Less than a mile brought them to the gate and road leading up to Chowton Farm. They passed close by Larry Twentyman's door, and not a few, though it was not yet more than half-past eleven, stopped to have a glass of Larry's beer. When the hounds were in the neighbourhood Larry's beer was always ready. But Tony and his attendants trotted by with eyes averted, as though no thought of beer was in their minds. Nothing had been done, and a huntsman is not entitled to beer till he has found a fox. Captain Glomax followed with Lord Rufford and a host of others. There was plenty of way here for carriages, and half a dozen vehicles passed through Larry's farmyard. Immediately behind the house was a meadow, and at the bottom of the meadow a stubble field, next to which was the ditch and bank which formed the bounds of Dillsborough Wood. Just at this side of the gate leading into the stubble-field there was already a concourse of people when Tony arrived near it with the hounds, and immediately there was a holloaing and loud screeching of directions, which was soon understood to mean that the hounds were at once to be taken away! The Captain rode on rapidly, and then sharply gave his orders. Tony was to take the hounds back to Mr. Twentyman's farmyard as fast as he could, and shut them up in a barn. The whips were put into violent commotion. Tony was eagerly at work. Not a hound was to be allowed near the gate. And then, as the crowd of horsemen and carriages came on, the word "poison" was passed among them from mouth to mouth!

"What does all this mean?" said the Senator.

"I don't at all know.
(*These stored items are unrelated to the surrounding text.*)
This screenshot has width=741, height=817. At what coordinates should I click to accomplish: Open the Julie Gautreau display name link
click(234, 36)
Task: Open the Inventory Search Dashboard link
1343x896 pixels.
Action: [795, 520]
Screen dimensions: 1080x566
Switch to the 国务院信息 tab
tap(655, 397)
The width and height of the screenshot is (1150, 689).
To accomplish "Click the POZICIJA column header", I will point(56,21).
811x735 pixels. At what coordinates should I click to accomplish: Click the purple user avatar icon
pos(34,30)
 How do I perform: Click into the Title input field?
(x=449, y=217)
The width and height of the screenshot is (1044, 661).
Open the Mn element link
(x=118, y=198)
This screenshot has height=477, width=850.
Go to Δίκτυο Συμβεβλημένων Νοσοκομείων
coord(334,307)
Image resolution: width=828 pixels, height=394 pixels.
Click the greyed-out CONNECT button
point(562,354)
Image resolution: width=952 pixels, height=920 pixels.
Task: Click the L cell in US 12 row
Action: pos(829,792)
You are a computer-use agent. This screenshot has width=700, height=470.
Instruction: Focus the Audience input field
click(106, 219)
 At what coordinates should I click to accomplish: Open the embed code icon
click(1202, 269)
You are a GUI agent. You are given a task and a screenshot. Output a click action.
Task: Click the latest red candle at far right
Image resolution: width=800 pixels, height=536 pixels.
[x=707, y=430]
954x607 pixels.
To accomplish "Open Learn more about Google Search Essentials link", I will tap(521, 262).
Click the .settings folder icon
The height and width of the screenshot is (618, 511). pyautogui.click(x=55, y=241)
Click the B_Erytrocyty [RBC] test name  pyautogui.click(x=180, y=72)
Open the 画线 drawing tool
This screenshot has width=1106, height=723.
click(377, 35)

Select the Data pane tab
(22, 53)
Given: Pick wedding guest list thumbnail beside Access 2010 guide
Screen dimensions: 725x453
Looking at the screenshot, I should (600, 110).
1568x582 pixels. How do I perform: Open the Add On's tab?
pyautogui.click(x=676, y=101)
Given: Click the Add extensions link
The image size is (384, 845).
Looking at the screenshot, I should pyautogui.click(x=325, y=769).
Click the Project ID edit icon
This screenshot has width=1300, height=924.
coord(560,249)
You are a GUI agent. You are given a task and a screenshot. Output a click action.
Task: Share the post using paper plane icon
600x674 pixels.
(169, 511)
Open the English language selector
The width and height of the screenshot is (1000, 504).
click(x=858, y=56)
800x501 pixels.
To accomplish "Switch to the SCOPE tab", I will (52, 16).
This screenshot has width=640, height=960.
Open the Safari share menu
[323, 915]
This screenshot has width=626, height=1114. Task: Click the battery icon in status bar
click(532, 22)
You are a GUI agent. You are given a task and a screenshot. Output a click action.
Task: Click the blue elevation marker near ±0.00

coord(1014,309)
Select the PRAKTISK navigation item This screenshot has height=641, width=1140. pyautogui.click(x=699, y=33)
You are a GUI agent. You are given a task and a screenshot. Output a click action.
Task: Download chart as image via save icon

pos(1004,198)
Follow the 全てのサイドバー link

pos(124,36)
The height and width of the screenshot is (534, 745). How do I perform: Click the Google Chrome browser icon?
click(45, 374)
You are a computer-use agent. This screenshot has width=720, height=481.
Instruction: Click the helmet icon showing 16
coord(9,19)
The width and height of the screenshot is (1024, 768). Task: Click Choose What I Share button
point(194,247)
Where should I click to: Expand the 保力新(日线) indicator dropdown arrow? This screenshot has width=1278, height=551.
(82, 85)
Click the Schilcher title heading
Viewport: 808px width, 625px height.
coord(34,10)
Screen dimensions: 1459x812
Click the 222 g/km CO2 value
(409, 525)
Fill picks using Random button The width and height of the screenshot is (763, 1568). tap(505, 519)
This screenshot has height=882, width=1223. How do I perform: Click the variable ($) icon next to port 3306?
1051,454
I'm afraid there's something wrong," replied Morton.

"I heard that man say 'poison.' They have taken the dogs back again." Then the Senator and Morton got out of the carriage and made their way into the crowd. The riders who had grooms on second horses were soon on foot, and a circle was made, inside which there was some object of intense interest. In the meantime the hounds had been secured in one of Mr. Twentyman's barns.

What was that object of interest shall be told in the next chapter.

CHAPTER X.

GOARLY'S REVENGE.

The Senator and Morton followed close on the steps of Lord Rufford and Captain Glomax and were thus able to make their way into the centre of the crowd. There, on a clean sward of grass, laid out as carefully as though he were a royal child prepared for burial, was—a dead fox. "It's pi'son, my lord; it's pi'son to a moral," said Bean, who as keeper of the wood was bound to vindicate himself, and his master, and the wood. "Feel of him, how stiff he is." A good many did feel, but Lord Rufford stood still and looked at the poor victim in silence. "It's easy knowing how he come by it," said Bean.

The men around gazed into each other's faces with a sad tragic air, as though the occasion were one which at the first blush was too melancholy for many words. There was whispering here and there and one young farmer's son gave a deep sigh, like a steam-engine beginning to work, and rubbed his eyes with the back of his hand. "There ain't nothin' too bad,—nothin'," said another,—leaving his audience to imagine whether he were alluding to the wretchedness of the world in general or to the punishment which was due to the perpetrator of this nefarious act. The dreadful word "vulpecide" was heard from various lips with an oath or two before it. "It makes me sick of my own land, to think it should be done so near," said Larry Twentyman, who had just come up. Mr. Runciman declared that they must set their wits to work not only to find the criminal but to prove the crime against him, and offered to subscribe a couple of sovereigns on the spot to a common fund to be raised for the purpose. "I don't know what is to be done with a country like this," said Captain Glomax, who, as an itinerant, was not averse to cast a slur upon the land of his present sojourn.